Standard Pacific Corp. (NYSE:SPF), Irvine, Calif., on Thursday after market close reported a net loss for the first quarter of 2009 of $49.5 million, (-$0.21) per diluted share, compared to a net loss of $216.9 million (-$3.00 per diluted share), for the year earlier period. The loss included asset impairment charges of $30.8 million, comprised of $28.7 million related to real estate inventories and $2.1 million related to lot option deposits compared to $192.3 million for last year's first quarter. The 2009 results also included $14.1 million in restructuring charges related to division consolidation and headcount reductions and a $19.2 million charge related to the Company's deferred tax asset valuation allowance.
The loss beat the Wall Street consensus estimate of a loss of $0.30 per share, and, minus the impairments and charges, would have been only $2.8 million, or $0.01 per share.
Home building revenues declined 40% to $209.5 million as closings fell 32% to 687 and the average selling price fell 10% to $300,000. Closings at unconsolidated joint ventures fell even more, by 81% to 19.

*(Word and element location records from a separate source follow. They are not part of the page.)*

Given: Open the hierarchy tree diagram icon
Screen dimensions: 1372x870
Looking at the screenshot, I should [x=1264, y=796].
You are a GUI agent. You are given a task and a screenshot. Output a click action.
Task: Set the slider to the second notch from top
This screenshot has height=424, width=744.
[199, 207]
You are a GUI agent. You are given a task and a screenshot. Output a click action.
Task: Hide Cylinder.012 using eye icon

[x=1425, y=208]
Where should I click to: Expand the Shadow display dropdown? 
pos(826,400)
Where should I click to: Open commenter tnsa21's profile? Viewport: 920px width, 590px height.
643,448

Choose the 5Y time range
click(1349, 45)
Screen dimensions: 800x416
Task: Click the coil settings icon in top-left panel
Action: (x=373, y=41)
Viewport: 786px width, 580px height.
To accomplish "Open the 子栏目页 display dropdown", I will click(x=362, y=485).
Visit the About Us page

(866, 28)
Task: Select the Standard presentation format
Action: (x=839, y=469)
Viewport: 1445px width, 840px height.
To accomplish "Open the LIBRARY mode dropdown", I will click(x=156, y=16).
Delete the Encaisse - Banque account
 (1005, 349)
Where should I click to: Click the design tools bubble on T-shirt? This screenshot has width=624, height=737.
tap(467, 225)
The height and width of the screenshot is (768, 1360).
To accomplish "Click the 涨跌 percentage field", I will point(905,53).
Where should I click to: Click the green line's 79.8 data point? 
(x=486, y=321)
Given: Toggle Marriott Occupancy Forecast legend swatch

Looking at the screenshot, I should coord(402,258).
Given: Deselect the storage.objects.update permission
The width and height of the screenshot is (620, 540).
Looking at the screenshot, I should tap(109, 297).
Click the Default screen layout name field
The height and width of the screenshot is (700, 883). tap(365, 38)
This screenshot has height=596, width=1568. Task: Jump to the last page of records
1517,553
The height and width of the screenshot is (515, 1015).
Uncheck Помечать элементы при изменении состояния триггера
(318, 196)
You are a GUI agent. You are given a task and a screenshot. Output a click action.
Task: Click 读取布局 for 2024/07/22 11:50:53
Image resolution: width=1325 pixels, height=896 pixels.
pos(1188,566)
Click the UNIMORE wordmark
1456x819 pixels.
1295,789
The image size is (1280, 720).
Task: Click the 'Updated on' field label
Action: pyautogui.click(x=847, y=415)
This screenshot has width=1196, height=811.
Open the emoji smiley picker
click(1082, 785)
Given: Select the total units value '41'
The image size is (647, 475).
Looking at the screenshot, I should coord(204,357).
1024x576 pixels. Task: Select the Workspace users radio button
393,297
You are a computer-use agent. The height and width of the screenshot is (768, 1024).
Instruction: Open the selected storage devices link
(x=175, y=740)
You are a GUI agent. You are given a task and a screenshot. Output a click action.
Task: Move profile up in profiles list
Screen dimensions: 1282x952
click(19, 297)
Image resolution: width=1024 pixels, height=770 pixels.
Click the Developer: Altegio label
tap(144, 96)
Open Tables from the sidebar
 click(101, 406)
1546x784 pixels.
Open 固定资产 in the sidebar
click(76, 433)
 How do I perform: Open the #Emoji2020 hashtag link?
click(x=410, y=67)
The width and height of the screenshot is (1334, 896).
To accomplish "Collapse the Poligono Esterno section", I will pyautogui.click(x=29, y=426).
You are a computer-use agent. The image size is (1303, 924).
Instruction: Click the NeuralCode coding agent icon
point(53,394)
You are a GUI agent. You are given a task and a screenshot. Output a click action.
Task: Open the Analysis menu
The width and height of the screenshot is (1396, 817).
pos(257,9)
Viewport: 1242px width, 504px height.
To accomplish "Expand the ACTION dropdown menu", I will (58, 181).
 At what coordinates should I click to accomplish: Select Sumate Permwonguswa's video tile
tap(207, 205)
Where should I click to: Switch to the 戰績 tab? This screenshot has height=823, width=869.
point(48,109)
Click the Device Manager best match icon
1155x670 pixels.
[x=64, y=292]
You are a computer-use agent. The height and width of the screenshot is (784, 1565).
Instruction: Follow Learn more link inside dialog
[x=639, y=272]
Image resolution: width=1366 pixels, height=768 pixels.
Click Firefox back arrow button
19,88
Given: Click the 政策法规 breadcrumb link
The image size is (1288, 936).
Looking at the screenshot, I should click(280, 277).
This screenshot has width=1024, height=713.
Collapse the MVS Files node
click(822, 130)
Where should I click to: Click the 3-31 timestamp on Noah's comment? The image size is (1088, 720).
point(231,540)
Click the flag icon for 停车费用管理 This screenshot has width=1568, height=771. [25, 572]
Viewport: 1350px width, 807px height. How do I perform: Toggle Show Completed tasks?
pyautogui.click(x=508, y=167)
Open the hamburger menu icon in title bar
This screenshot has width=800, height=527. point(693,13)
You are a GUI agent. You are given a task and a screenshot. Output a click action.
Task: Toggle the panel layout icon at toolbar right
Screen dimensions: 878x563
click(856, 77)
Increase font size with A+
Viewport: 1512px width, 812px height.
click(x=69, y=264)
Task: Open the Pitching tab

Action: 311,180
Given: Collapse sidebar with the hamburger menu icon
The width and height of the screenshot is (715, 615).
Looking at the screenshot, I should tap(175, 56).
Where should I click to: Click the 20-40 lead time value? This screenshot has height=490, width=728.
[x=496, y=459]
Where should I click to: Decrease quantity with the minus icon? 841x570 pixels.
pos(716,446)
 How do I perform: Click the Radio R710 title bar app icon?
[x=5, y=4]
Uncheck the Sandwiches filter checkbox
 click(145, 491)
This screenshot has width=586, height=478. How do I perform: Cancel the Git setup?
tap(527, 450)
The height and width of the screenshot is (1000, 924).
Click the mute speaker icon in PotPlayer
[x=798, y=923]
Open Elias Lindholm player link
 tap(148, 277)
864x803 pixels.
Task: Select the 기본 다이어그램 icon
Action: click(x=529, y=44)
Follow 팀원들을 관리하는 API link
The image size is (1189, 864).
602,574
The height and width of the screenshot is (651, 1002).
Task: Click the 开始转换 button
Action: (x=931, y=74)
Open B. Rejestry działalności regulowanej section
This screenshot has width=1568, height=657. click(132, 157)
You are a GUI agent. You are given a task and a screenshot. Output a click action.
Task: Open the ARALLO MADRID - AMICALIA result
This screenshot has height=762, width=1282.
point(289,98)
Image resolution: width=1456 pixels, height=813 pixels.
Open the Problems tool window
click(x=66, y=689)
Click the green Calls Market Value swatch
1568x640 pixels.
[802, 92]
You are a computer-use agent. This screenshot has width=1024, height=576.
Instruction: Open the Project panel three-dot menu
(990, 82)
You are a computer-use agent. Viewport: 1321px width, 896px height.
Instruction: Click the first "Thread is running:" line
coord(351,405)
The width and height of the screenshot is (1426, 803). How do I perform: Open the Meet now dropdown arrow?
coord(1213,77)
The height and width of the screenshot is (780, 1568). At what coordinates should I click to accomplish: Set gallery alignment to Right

Net new orders were down 41% to 734. The cancellation rate held steady with last year's first quarter at 24%. Average active selling communities were down 23% to 158. The monthly sales absorption rate per community fell 25% to1.5 from last year's first quarter but was up from 1 in the fourth quarter of 2008.
Backlog was down 54% to 689, with dollar value of homes in backlog down 58% to $212.8 million.
Standard Pacific generated $129.0 million in cash flow, driven largely by a$114.5 million federal income tax refund and a $41.1 million decrease in inventories related to a reduction in the number of homes under construction and a decrease in land purchases. The company ended the quarter with $668.3 million in cash (including restricted cash), a $41.9 million increase from December 2008.
Its owned lot count was down 15% to 18,265; optioned lots were down 51% to 2,281. Joint venture lots were down 61% to 2,227. Spec homes under construction were down 35% to 628, and unsold spec homes were down 7% to 500.
The company retired $26.9 million of its 5 1/8% 2009 senior notes during the quarter and paid of the remaining 124.6 million on April 1. It repaid $35 million of its bank credit facilities and paid $7.3 million to exit a joint venture in Chicago. Exiting that JV resulted in the elimination of $19.8 million of joint venture recourse debt. As of March 31, 2009, the company's unconsolidated JVs had $406.4 million in outstanding borrowings, $157.5 million of which were recourse to Standard Pacific. As of the same date, the company had remaining land takedown obligations of approximately $21.2 million related to a single unconsolidated joint venture. As of March 31, it had $1.28 billion in long-term debt, $96 million in secured project debt and other notes payable and $27.8 million out on its revolver.
Standard Pacific reduced its total headcount by 30%, or 380 employees, from December 31, 2008 through the end of April 2009. It has reduced headcount by more than 50% since yearend 2007. It also has reduced the number of divisions from 20 to 9 during that same period. This pushed up SG&A up 2.2% to $52.4 million. Gross margin improved by 37.7% to 3.9% from a negative 33.8% in the same quarter of 2008.
Since December 31, 2007 the Company has reduced its workforce by over 50%, or nearly 1,000 employees. From December 31, 2007 through the end of April 2009, the Company has also reduced its division count from 20 to nine, down from 24 at its peak. This helped push up SG&A up 2.2% to 25% of revenues. Gross margin improved by 37.7% to 3.9% from a negative 33.8% in the same quarter of 2008.
"While we continue to endure the effects of the same lousy housing market that all of the other homebuilders are trying to operate in, we made significant progress in reducing our cost structure to better align our business with the decline in demand for new homes," said Ken Campbell, president and CEO in a statement. "Although we saw improvement in new home orders as compared to the anemic levels experienced during the 2008 fourth quarter, we remain intently focused on preserving cash by controlling our expenses, carefully managing new home starts and reducing speculative inventory levels."
Standard Pacific shares, which closed down 1.3% at $2.23, were up more than 4% in after hours trading at $2.32.